Mevrouw Kathmann (PvdA):
Dat was geen antwoord op mijn vraag. Mijn vraag was: vindt de Partij van de Arbeid de VVD aan haar zijde over dat er geen bezuinigingen op armoede- en schuldenbeleid mogen zijn? Dan is het antwoord niet dat we moeten stoppen met uitgeven, want ik denk dat er heel veel Nederlanders zijn, 500.000, zo heeft de heer Van Baarle me net geleerd, die heel graag wat meer zouden willen uitgeven.
De heer De Kort (VVD):
Op het moment dat die keuze zich voordoet, weten we pas wat de inflatie, de koopkracht- en de loonontwikkelingen zijn. Dat is het moment om die keuzes te maken. Waar we in ieder geval mee moeten beginnen, is stoppen met meer uitgeven, want we blijven meer uitgeven en dat moeten we zeker niet doen in deze tijd.
De voorzitter:
Dank u wel. We hebben nog drie sprekers te gaan voor de lunch. Ik geef graag het woord aan mevrouw Podt van de fractie van D66.
Mevrouw Podt (D66):
Dank u wel, voorzitter. De energietoeslag is voor de laagste inkomens een belangrijke steun om de energierekening te kunnen betalen. Ook volgend jaar zal deze weer uitgekeerd worden. Mijn grootste zorg blijft dat niet iedereen die er recht op heeft, deze toeslag goed weet te vinden. Daarom vraag ik de minister hoeveel procent van de mensen die het nodig hebben of er recht op hebben, de energietoeslag uiteindelijk heeft aangevraagd. Hoe gaat de minister ervoor zorgen dat dat aantal het komende jaren omhooggaat? Want ik deel de zorg van veel collega's hier in de Kamer. Het was altijd al lastig om mensen te bereiken die dit het hardste nodig hebben en dit is nu misschien wel urgenter dan ooit.
Voor studenten is de ondersteuning in de energiekosten georganiseerd via de individuele bijzondere bijstand. Dat moet een toegankelijk alternatief zijn voor de energietoeslag.
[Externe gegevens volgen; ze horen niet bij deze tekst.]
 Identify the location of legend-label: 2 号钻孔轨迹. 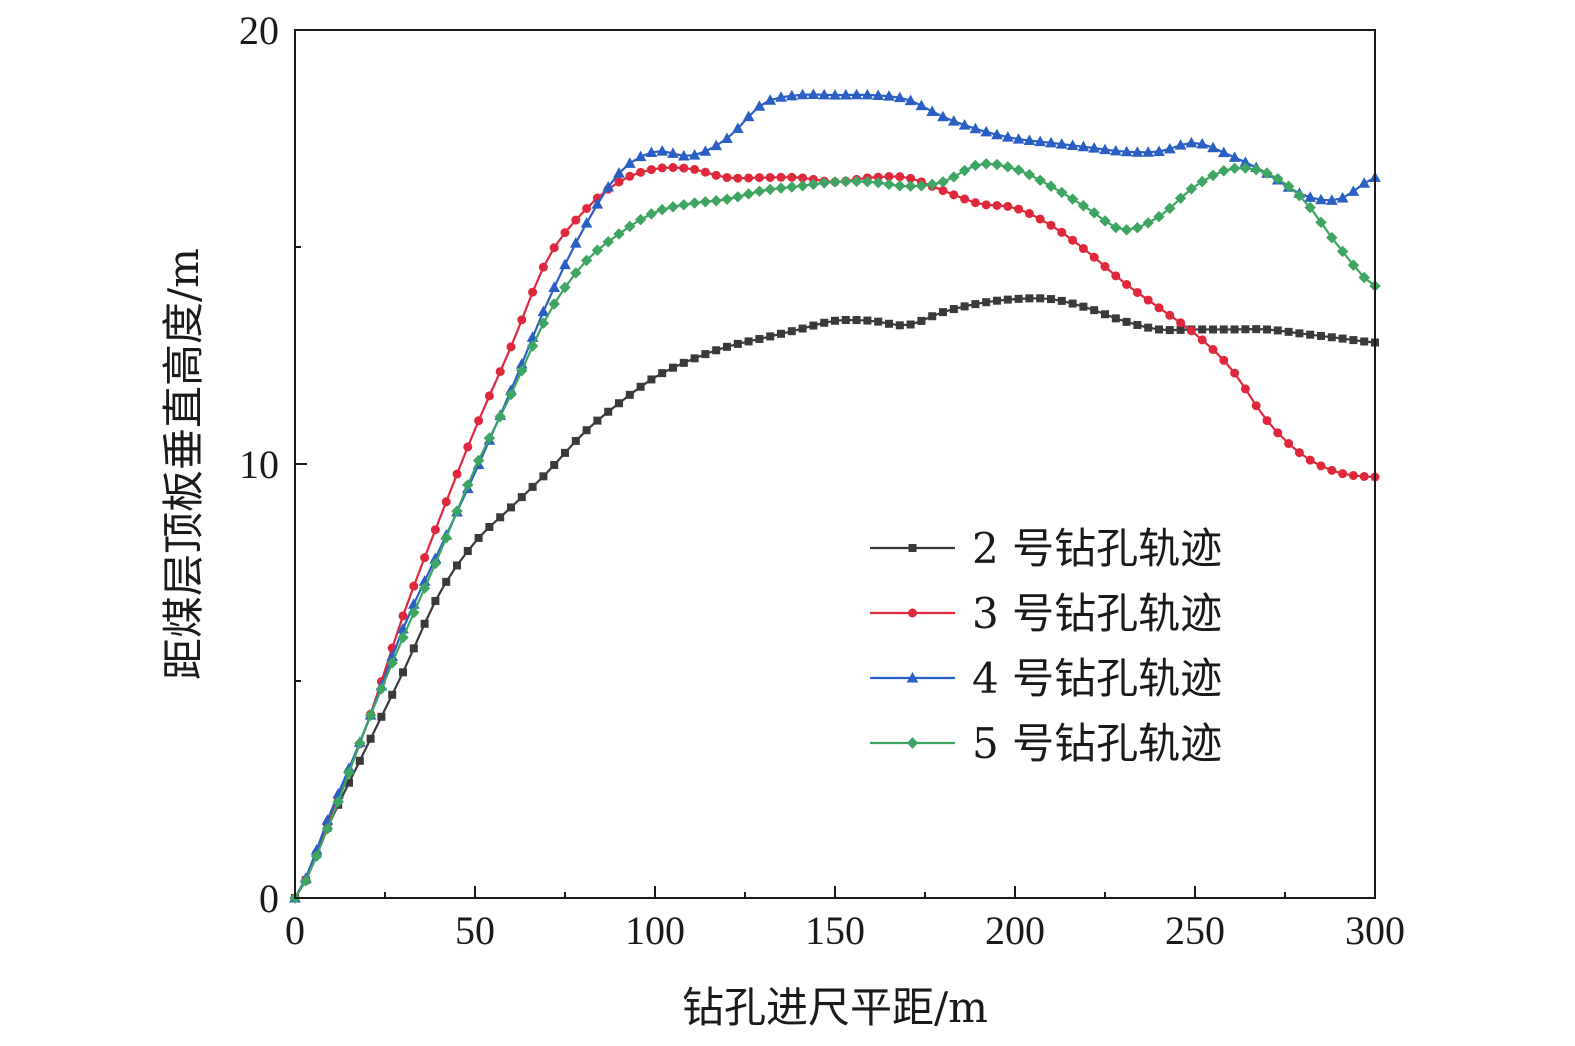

Van de zomer heb ik de minister opgeroepen: houd in de gaten of studenten die ondersteuning inderdaad weten te vinden en of gemeenten uitkomen met het budget. Vorige week begreep ik dat het voor de minister lastig is inzicht te krijgen in de aanvragen die specifiek van studenten komen. En dat begrijp ik. Dat is niet eenvoudig in kaart te brengen omdat gemeenten doelgroepen nu eenmaal niet bijhouden. Maar in samenspraak met universiteiten en studentenorganisaties moet het toch mogelijk zijn om een idee te krijgen of en, zo ja, waar het nu knelt om zo nodig actie te ondernemen? Graag een reactie.
De voorzitter:
Een vraag van de heer Van Baarle.
De heer Van Baarle (DENK):
Weet mevrouw Podt, die namens D66 spreekt, hoeveel procent van de uitwonende studenten aangaf — dan hebben we het al over de periode van voor de problemen — niet rond te kunnen komen en hoeveel geld ze maandelijks tekortkwamen?
Mevrouw Podt (D66):
Nee, dat weet ik niet.
De heer Van Baarle (DENK):
Dat was 34% van de uitwonende studenten. Die kwamen gemiddeld €225 per maand tekort om rond te kunnen komen. Deze regering maakt een bedrag over van 35 miljoen naar de gemeenten. Als we 34% nemen van de uitwonende studenten, dus de groep die aangeeft niet rond te kunnen komen al voordat deze problemen speelden, en we dat bedrag van 35 miljoen daar tegenoverstellen, dan geven we ze €250 per student. Dat is iets meer dan het bedrag dat ze al tekortkwamen voor de problemen met de energierekening. Op grond daarvan kan mevrouw Podt namens D66 toch alleen maar aangeven dat wat deze regering doet, namelijk die individuele student €250 per persoon geven, gewoon een totale fooi is?
Mevrouw Podt (D66):
Er moeten even een paar dingen uit elkaar gehaald worden. Allereerst is het natuurlijk niet zo dat studenten €250 per persoon krijgen. We hebben een maatwerkoplossing geregeld voor studenten. Ik vind dat ook heel belangrijk omdat de oplossing die DENK voorstaat, is om alle studenten die energietoeslag te geven. Dat lijkt mij geen goede oplossing. Daar hebben we ook al eerder debatten over gehad waarbij ik ook heb uitgelegd waarom ik dat vind. Ik vind dat we dit geld heel gericht moeten inzetten. Ik heb zelf destijds in een studentenhuis gewoond met achttien personen. We hadden het enig gevonden om allemaal €1.300 te krijgen, maar ik denk niet dat dat een goed idee was en ik denk ook niet dat dat nu een goed idee is. Ik denk dat het goed is om ervoor te zorgen dat we dat gericht uitgeven. Dat betekent dat sommige studenten misschien niet in aanmerking komen en dat de studenten die het echt nodig hebben, het wel krijgen.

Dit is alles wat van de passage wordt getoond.